Sure, but unless we implement exactly what the legacy version did, and in
the absence of detailed documentation, we're left with determining consistent
semantics ourselves and going with that while still adhering to what the
documented intended behaviour is.

> FWIW, Alan seemed to think that the output should have the trailing '/'
> depending on whether the input did.  That's why I changed to that behavior.
> https://oss.oracle.com/pipermail/dtrace-devel/2023-November/004061.html He
> also argues that "" and "." are different.  He makes a case for "" meaning
> "no file."

I disagree with that notion because this routine specifically exists to remove
redundant information from the path to make it a shorter representation.  In
a functiomal sense, a trailing / has no purpose other than visibly presenting
that string is the path to a directory.  I understand Alan's point but I think
that goes against what cleanpath() is meant to do and how it seems to be used.
Also, dirname() does not output with a trailing /, and if you call it with a
path like /a/b/ the output is /a/b and not /a/b/.

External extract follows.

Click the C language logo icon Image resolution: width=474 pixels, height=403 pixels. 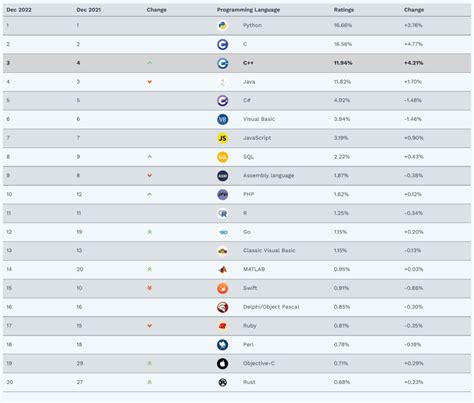point(223,44)
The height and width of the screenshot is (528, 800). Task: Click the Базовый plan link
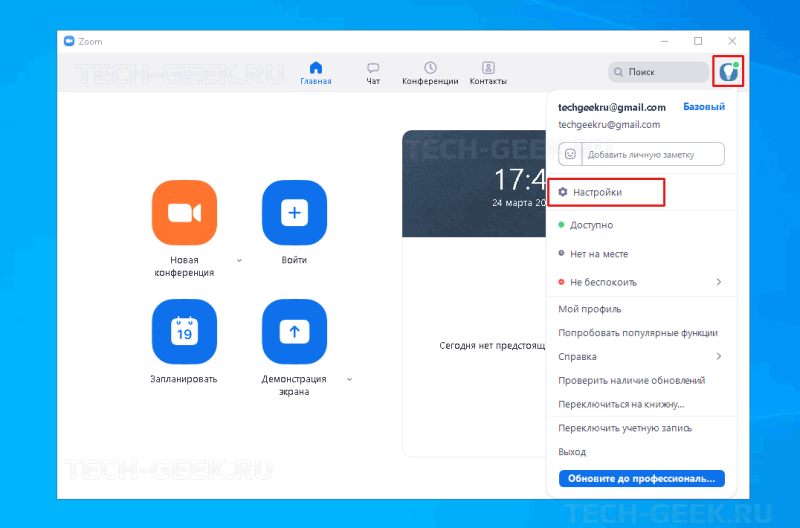point(704,107)
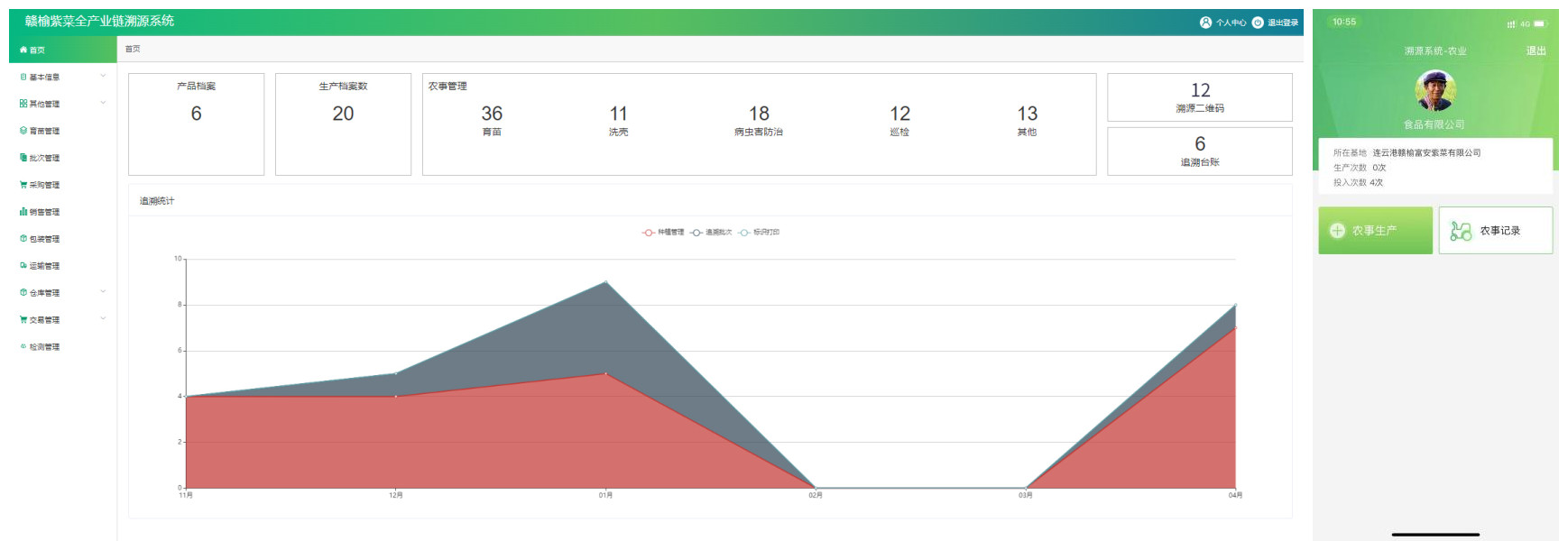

Given that Alan does not feel strongly about this, I would propose not to keep
the trailing /.  If that is significant, I would expect a user could very
easily add it themselves.  I frankly cannot really imagine a case where this is
an issue - if there is some use case where you want to differentiate based on
whether something is a path to a directory or a file, you either know that the
paths will have trailing / for directories and not for files (and thus you know
already if it is a directory), or you do not, and if directories are presented
is mixed form (some with trailing /, some not) then this is not useful anyway.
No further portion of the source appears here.